Try installing qtwayland5
and login out an in again or restarting
That’s what I did. Had it installed, then uninstalled and rebooted. No difference, so I installed qtwayland5 again and rebooted and Telegram still looks the same. Also, it has no icon, just a “?” in a circle, in the app grid when running.
You can try and use the Flatseal app to make sure Wayland is allowed and try setting the QT_QPA_PLATFORM=wayland environment variable with the app.
OTPClient (flatpak):
Very nice!
EDIT: Not shown above (located under the + symbol):
Scan using webcam
Take screenshot
Using a QR Code > From file, > From clipboard
Manually
Secrets (based on KeePass; flatpak):
Create a safe (careful not to overwrite an existing one, which is pre-selected here):
Open an existing password database:
Stored accounts/passwords:
An account/password/preferences:
Another nice one!
Better than Authenticator?
Just tested Authenticator… OTPClient seems easier to use and less buggy, at least for me, and on amber repo.
Authenticator (flatpak):
Once inside the app, certain panels don’t adapt correctly:
They are corrected once you minimize, then maximize again:
The above looooooong list of providers is somewhat cumbersome and jerky to scroll, but fortunately you can search by name:
Nice feature: Import screenshot of QR code (or by camera, if it works):
I prefer OTPClient, at least for now.
Thanks!
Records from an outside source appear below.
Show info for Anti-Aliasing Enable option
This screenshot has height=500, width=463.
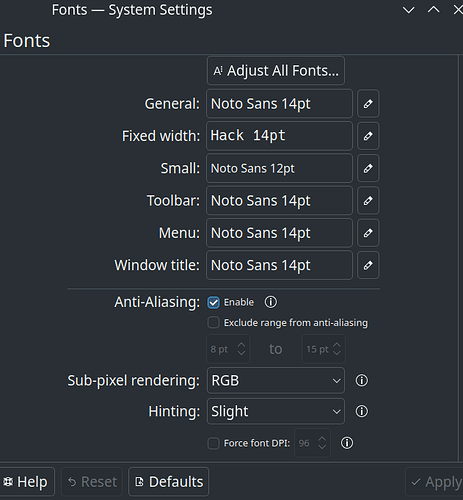pyautogui.click(x=270, y=302)
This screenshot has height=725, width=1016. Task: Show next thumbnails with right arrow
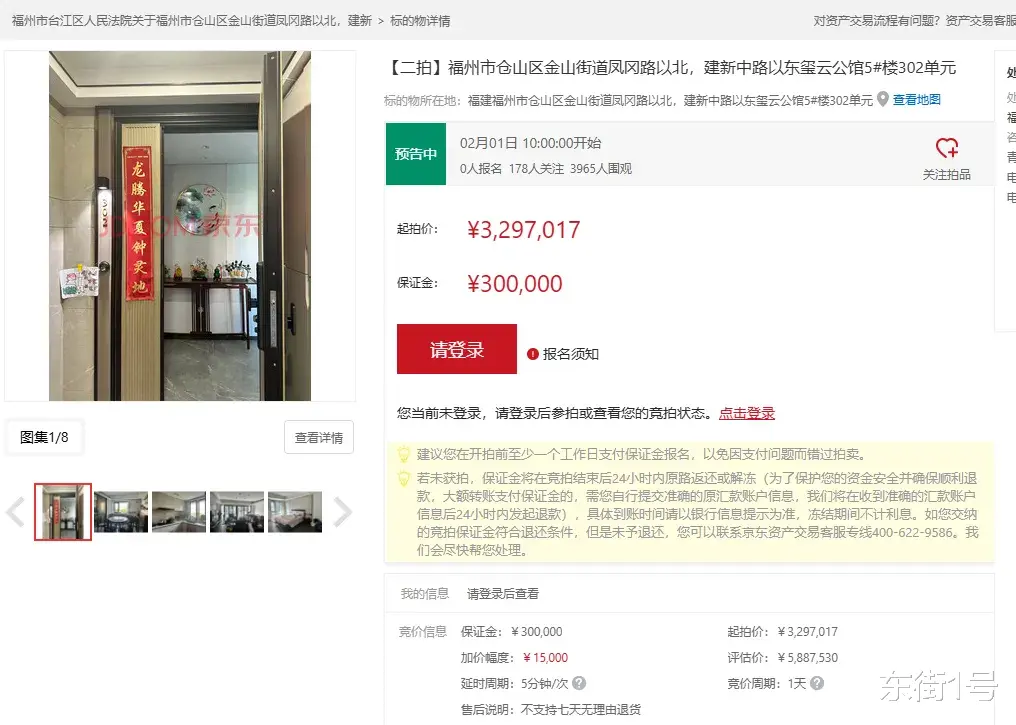[342, 512]
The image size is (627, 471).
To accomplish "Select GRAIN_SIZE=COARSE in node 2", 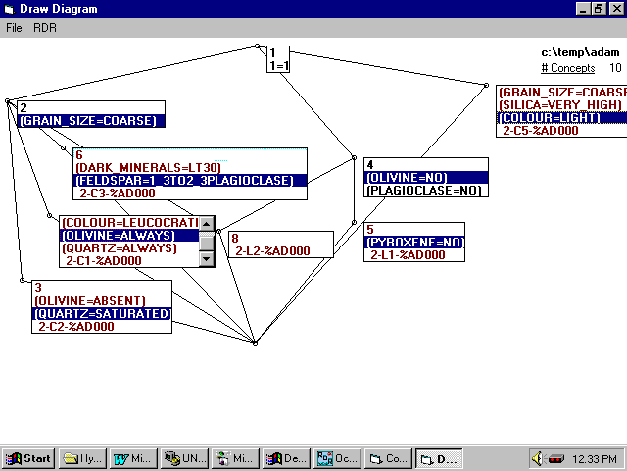I will (88, 121).
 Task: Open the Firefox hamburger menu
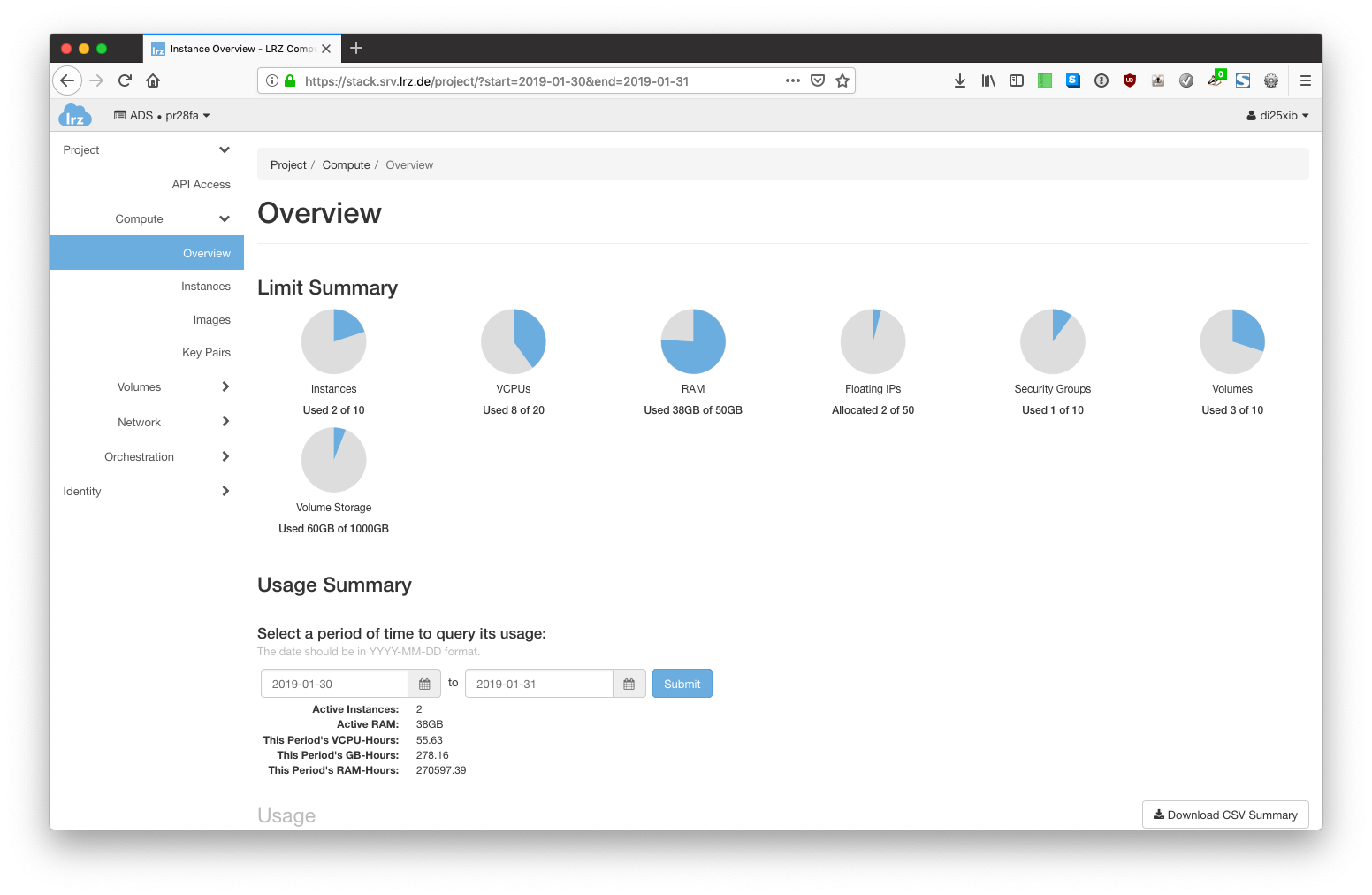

Appreciate you researching and trying both, and nice to know there are multiple promising looking options.
GNOME Screenshot vs. PureOS Screen Shot:
GNOME Screenshot doesn’t scale to screen out-of-the-box:
But can be set to always scale correctly by issuing this command:
gsettings set sm.puri.phoc.application:/sm/puri/phoc/application/org-gnome-screenshot/ scale-to-fit true
…Which then makes it possible to see and press the Save
button (without the scale-to-fit command, you would have to change orientation to landscape in order to see the button):
PureOS Screen Shot:
Scales perfectly by default, and produces, then saves the screenshot without needing the extra “Save” step:
All screenshots for either app are saved to the Pictures directory.
Calendar:
Just to show how adaptive and usable it is now…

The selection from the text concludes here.